Fundamentals of Unit Testing: Unit Testing of IOC Code

This is the Fundamentals of Unit Testing article series. In this article, we are discussing various important concepts of unit testing. You can read them here.

This article explains the advantages of IoC implementation in code. I hope we all have a basic concept of IoC and now we will learn how unit testing can be performed in IoC-implemented code and then we will see how to use a mock object in the same code.

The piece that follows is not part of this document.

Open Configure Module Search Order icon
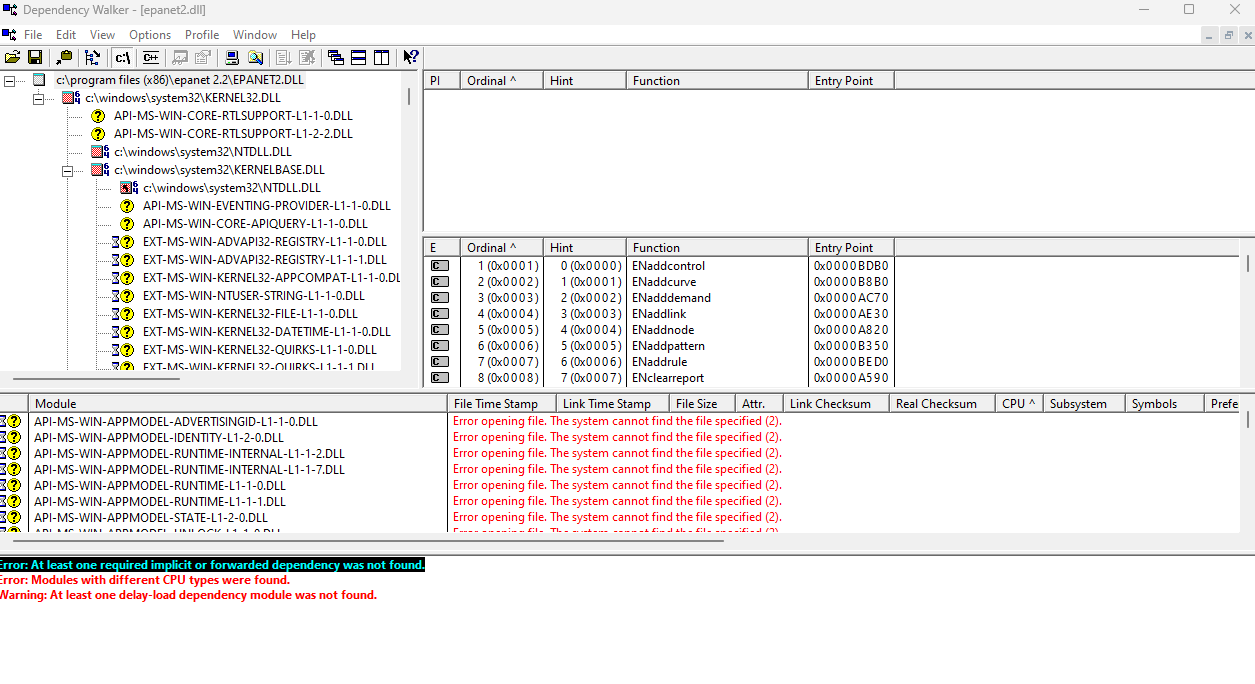(x=255, y=57)
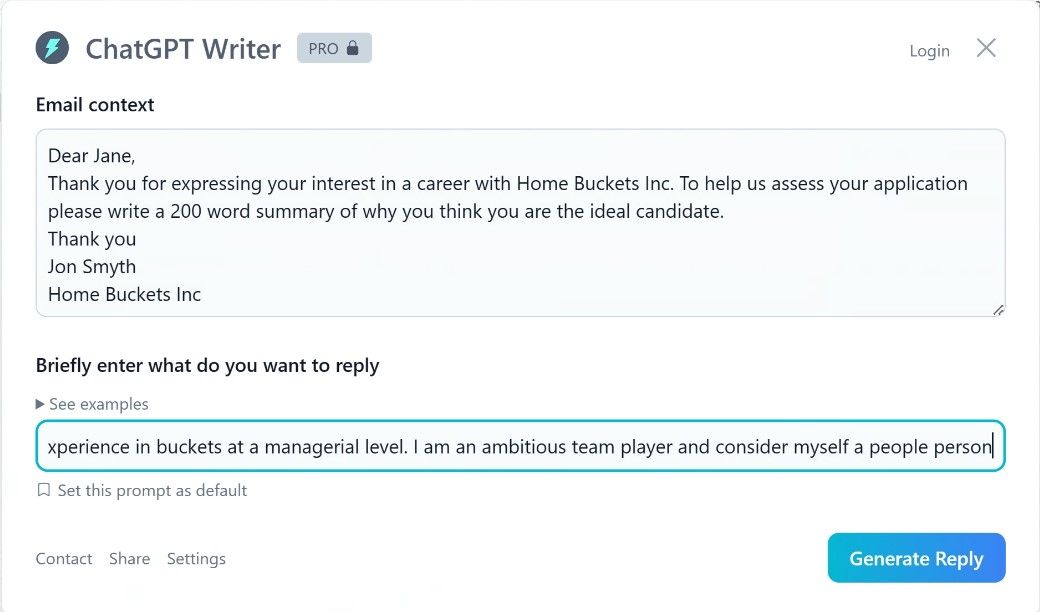Focus the brief reply input field
Viewport: 1040px width, 612px height.
point(520,446)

Here is the code snippet that we will test. It's a small message-sending operation and the implementation is like the following.

using System;
using System.Collections.Generic;
using System.Linq;
using System.Text;
using System.Threading.Tasks;

namespace Classes
{
    public interface ISendr
    {
        string send();
    }

    public class smsSender : ISendr
    {
        public string send()
        {
            return "SMS send";
        }
    }

    public class emailSender : ISendr
    {
        public String send()
        {
            return "Email send";
        }
    }

    public class voiceSend : ISendr
    {
        public string send()
        {
            return "VOICE Send";
        }
    }

    public class sender
    {
        public string send(ISendr obj)
        {
            return obj.send();
        }
    }
}

Ok, so now we will write the unit test for this unit of code. Have a look at the following example.

using System;
using Classes;
using Microsoft.VisualStudio.TestTools.UnitTesting;
using Moq;

namespace UNIT
{
    [TestClass]
    public class UnitTest1
    {
        [TestMethod]
        public void TestMethod1()
        {
            Assert.AreEqual("SMS send", new sender().send(new smsSender()));
            Assert.AreEqual("Email send", new sender().send(new emailSender()));
            Assert.AreEqual("VOICE Send", new sender().send(new voiceSend()));
        }
    }
}

Since we have implemented all our classes like sendSMS, and sendMAIL then we can send a concrete object of the implemented class as the argument of the send() function implemented in the IoC class. And if we run the test, we will see that all the tests passed, here is the output.

Test Explorer

Now, let's assume that we did not implement the ISender interface in any class. Then how will we create the mock object?

To create a mock object we will use the MOQ framework. So provide a reference of the MOQ framework in your project through the Nuget Package Manager.

Now, if we think that we did not implement the ISender interface in any class, then we can create one mock object of ISender and we can pass it as an argument of the send() function defined in the sender() method. Here is a sample implementation.

using System;
using Classes;
using Microsoft.VisualStudio.TestTools.UnitTesting;
using Moq;

namespace UNIT
{
    [TestClass]
    public class UnitTest1
    {
        [TestMethod]
        public void TestMethod1()
        {
            var mock = new Mock<ISendr>();
            var objsender = new sender().send(mock.Object);
        }
    }
}

If we run the unit test application, we will see that the test passed.

Unit test

Conclusion

In this article, we saw how to implement unit testing of IoC-implemented code. I hope it provides a basic understanding of unit testing when an application is implemented using IoC.